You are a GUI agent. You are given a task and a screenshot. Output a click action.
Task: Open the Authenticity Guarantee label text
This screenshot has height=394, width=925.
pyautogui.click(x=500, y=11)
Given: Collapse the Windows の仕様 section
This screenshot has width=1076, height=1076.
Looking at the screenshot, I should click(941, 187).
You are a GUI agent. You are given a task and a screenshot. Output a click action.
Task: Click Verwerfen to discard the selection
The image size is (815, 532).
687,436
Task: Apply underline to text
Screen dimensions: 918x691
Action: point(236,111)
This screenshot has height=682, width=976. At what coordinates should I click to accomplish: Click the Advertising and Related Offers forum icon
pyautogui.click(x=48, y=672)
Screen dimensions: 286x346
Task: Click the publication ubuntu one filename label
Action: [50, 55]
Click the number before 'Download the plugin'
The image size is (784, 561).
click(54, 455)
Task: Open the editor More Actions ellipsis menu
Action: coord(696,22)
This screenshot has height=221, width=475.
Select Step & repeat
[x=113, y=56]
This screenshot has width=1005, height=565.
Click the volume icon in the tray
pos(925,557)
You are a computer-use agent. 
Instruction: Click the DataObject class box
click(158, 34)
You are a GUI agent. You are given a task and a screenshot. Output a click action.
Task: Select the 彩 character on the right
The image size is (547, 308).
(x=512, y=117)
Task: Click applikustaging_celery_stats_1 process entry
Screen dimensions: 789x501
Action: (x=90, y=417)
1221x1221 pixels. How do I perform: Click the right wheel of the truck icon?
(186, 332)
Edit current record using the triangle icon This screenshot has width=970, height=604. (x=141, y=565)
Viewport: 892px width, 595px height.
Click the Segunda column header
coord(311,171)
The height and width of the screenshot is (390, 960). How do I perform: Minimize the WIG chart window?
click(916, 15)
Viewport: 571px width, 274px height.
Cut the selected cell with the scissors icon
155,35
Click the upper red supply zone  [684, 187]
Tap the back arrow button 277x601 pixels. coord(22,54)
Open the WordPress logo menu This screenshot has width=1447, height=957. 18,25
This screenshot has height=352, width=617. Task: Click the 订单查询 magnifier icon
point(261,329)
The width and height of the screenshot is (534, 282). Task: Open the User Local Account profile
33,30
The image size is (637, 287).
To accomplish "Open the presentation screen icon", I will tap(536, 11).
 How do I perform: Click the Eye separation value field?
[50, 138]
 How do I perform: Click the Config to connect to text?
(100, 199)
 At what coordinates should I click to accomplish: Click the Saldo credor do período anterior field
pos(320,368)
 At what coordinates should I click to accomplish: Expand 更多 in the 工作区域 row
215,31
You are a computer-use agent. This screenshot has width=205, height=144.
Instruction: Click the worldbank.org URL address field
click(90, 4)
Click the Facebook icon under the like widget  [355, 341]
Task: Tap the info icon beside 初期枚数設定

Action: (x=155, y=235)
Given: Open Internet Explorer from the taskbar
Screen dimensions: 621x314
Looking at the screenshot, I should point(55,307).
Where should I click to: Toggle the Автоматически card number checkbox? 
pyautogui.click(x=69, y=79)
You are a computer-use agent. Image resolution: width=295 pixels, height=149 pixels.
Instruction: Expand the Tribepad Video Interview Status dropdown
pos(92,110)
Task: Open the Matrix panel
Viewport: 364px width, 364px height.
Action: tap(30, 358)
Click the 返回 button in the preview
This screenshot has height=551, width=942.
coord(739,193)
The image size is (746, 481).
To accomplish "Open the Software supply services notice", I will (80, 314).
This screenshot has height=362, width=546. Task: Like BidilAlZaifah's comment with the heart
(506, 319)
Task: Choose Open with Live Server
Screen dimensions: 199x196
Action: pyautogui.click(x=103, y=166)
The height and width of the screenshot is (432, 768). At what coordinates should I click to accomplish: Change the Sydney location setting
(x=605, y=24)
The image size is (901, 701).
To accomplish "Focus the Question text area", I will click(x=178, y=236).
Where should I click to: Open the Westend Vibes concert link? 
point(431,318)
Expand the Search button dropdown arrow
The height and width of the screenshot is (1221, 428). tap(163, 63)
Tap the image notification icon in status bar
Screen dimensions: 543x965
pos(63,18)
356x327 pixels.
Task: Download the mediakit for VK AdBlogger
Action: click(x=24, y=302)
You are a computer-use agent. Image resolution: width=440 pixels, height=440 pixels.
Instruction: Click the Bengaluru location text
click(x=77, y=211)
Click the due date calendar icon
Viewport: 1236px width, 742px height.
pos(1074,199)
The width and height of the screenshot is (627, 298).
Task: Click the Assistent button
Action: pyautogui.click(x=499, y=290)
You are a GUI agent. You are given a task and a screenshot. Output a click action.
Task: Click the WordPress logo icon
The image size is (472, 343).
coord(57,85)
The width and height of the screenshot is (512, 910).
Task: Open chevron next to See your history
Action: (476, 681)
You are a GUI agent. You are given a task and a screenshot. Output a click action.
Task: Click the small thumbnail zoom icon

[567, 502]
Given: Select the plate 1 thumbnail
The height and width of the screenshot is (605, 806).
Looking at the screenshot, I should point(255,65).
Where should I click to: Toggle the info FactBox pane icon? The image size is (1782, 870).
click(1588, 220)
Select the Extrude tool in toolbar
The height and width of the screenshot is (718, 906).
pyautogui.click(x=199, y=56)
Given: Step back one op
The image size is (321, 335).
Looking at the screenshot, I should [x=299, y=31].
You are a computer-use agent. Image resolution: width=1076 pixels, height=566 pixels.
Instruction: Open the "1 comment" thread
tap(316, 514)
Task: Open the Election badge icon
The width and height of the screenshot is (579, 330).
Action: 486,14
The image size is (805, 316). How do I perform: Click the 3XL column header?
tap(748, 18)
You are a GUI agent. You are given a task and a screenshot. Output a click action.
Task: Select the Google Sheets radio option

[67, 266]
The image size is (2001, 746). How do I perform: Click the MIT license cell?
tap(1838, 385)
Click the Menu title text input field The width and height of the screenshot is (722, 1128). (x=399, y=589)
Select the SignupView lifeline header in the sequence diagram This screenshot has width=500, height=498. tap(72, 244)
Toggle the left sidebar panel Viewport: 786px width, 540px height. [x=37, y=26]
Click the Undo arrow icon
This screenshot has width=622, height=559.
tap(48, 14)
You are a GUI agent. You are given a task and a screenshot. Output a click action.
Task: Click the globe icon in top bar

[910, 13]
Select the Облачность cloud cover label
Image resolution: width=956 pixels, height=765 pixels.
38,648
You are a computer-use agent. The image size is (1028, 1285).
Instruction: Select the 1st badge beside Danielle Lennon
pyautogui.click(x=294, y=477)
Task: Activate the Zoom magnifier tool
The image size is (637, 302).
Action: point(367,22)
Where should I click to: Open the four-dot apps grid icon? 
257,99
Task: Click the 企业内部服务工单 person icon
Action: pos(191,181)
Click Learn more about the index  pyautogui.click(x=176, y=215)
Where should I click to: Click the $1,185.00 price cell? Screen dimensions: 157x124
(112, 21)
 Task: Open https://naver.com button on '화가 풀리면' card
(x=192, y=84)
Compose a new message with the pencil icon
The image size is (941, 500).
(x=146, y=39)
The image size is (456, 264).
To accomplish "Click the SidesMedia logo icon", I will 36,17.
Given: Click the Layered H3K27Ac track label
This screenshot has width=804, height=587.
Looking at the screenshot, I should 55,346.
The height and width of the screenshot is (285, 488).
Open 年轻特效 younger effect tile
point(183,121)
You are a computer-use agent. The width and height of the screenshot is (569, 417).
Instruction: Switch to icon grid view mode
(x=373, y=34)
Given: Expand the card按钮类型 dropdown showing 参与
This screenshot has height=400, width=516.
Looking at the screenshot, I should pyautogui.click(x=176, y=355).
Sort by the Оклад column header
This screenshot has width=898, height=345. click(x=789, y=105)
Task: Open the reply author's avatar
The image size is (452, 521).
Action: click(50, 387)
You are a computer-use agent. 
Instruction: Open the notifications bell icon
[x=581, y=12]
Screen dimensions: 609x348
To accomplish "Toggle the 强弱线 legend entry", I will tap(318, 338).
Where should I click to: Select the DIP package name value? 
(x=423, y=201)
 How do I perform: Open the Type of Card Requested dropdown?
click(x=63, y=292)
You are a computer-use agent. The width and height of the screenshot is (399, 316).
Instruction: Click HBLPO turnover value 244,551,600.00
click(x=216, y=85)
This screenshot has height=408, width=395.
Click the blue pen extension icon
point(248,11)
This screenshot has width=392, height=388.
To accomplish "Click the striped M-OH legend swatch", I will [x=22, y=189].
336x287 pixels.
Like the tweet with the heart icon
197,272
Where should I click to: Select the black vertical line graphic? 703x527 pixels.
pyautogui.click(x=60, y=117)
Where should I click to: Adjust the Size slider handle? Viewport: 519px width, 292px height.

> _WHAT YOU WILL DO_:
A verbatim transcription is needed of the lines above, starting at the line with "The height and width of the screenshot is (605, 806)." and ending at the line with "Given: Step back one op", both included, and of nothing else.

> _SOLUTION TO THIS EXERCISE_:
The height and width of the screenshot is (605, 806).
Looking at the screenshot, I should point(255,65).
Where should I click to: Toggle the info FactBox pane icon? The image size is (1782, 870).
click(1588, 220)
Select the Extrude tool in toolbar
The height and width of the screenshot is (718, 906).
pyautogui.click(x=199, y=56)
Given: Step back one op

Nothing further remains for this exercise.